Re: [RFC PATCH v4 9/9] printk: use a new ringbuffer implementation

From: Linus Torvalds
Date: Thu Aug 08 2019 - 19:33:44 EST


On Thu, Aug 8, 2019 at 3:56 PM John Ogness <john.ogness@xxxxxxxxxxxxx> wrote:
>
> On a side note, I'm not sure sure if we want kernel code to do the ASCII
> dump of the raw buffer. A userspace application grabbing from /dev/mem
> might be more desirable.

So there are two major issues here.

One obvious one is that the *current* boot must not overwrite the previous data.
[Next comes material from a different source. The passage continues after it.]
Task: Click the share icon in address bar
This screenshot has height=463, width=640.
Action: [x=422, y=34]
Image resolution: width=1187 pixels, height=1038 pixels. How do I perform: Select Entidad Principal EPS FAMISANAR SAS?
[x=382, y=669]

With the separate stupid ring buffer, that isn't an issue. We just
won't start logging into it at all until after it's been registered,
so the solution is "read it out before registering it again" - and
that can indeed be done at almost any point (including by a user space
thing).

But with your suggestion of just using the native ring buffer you
already have, that's not an option. The current boot will have started
using it already and is overwriting the data we wanted from the
previous boot.

To which the obvious solution is "just use a different buffer for the
next boot". But that brings up the *second* big issue with a
reboot-safe buffer: it can't just be anywhere. Not only do you have to
have some way to find the old one, the actual location may end up
being basically fixed by hardware or firmware.
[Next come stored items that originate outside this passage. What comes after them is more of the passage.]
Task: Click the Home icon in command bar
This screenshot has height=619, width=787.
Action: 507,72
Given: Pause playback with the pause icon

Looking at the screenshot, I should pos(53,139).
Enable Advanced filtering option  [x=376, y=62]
The reason for that is that while the patch I sent out actually works
fine on lots of machines in practice, it has a serious issue: it only
works for a nice warm reset, and only when the BIOS doesn't overwrite
memory at reset. Both of those are problems.

Most BIOSes don't overwrite all memory for a warm reset, simply
because booting fast is an issue. But some BIOSes _do_ re-initialize
everything. And in particular, they tend to do so after cold boots,
particularly on server machines where you may have "oh, ECC needs to
be re-initialized".

End result: in reality, my hacky patch is a "look, if we had firmware
support for not re-initializing a small piece of RAM, we could use
this". I've asked Intel for a fast logging facility in hardware for
basically two decades by now, and it's not happening. But I'm hoping
that I _can_ ask them for "hey, can you make your firmware not reinit
a small 64kB buffer at boot, so that it will survive even a cold boot
as long as the power-off was very short".

(And the "64kB" above is just a random number. Maybe it's 4kB.
Something fairly small, and something that the BIOS would not reinit,
and in the presense of ECC it would possibly just scrub - read old
contents without ECC, write them back with ECC).

See? That basically fixes the reboot-safe buffer at a particular
memory area, and means that you can't share the same buffer for the
basic logging as for the reboot-safe case..

That's why I also reacted to your POWER NVDIMM thing - it actually has
some of the same issues. It's fixed by external forces, and not a
generic random piece of memory.

Linus